South Africa will release the Frenchman, Pierre-Andre Albertini, 27, who had been sentenced to four years in prison in Ciskei, a nominally independent tribal homeland where he had been teaching. He was jailed for refusing to testify at the trial of a prominent anti-apartheid activist, who was later convicted of terrorism and of furthering the aims of the outlawed African National Congress.
Pretoria will also allow Klaas de Jonge, a Dutch historian, to leave the country without prosecution on charges of treason, terrorism, sabotage and assisting the ANC's guerrilla struggle. For two years, De Jonge has remained in the Netherlands Embassy, unable to leave, after he escaped from the South African security police and took refuge there.
And the National Union for the Total Independence of Angola, a South African-backed, rightist movement known as UNITA, which is fighting the Marxist government in Luanda, will free 133 Angolan soldiers to complete the prisoner exchange.
In Paris, Premier Jacques Chirac, whose government took the lead in the negotiations, said that he believes the prisoner exchange can bring broader talks on resolving the current conflicts in the region.

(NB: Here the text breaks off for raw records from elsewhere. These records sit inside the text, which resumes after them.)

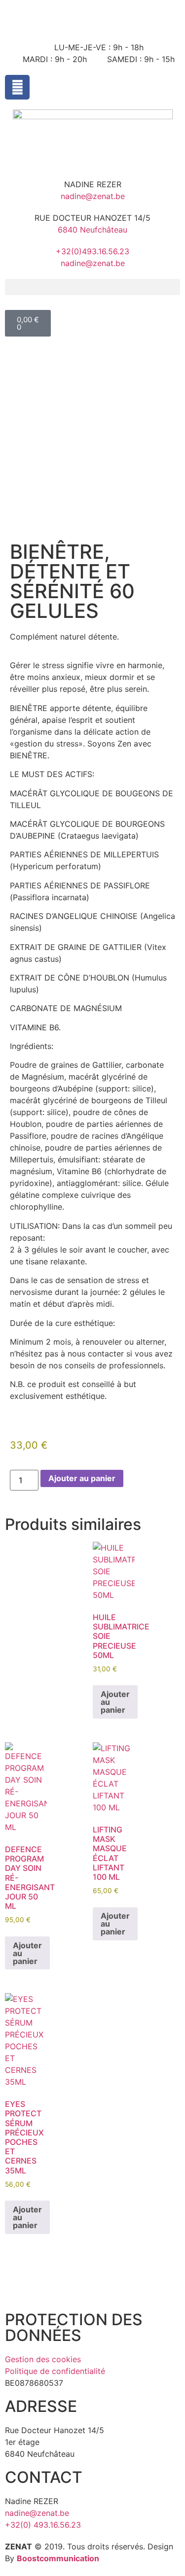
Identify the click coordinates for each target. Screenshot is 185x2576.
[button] (92, 287)
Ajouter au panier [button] (115, 1702)
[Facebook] (17, 87)
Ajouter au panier (81, 1478)
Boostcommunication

In Cape Town, President Pieter W. Botha said that he hopes the agreement will "serve as an incentive for all the leaders in the region to resolve their differences through negotiation."
The Albertini case had greatly complicated South Africa's relations with France, where President Francois Mitterrand had refused to accept the credentials of the new South African ambassador to Paris to protest the imprisonment.
France, like other countries, does not recognize Ciskei's "independence" and refused to deal with the homeland government, holding South Africa responsible for Albertini's imprisonment.
De Jonge, who celebrated his 50th birthday Saturday, was accused of bringing arms and explosives into South Africa for the African National Congress and of planning some terrorist attacks. But he escaped from police custody before he could be brought to trial.
His presence in the Dutch Embassy in Pretoria--police entered the embassy and snatched him back, but then returned him when the Dutch protested--had similarly strained relations with The Hague.
Du Toit, 29, the South African commando, was captured during an attempt to blow up oil facilities in May, 1985, in what appears to have been an attempt by Pretoria to cripple the Angolan economy and perhaps force Angola into negotiations with the UNITA forces led by Jonas Savimbi.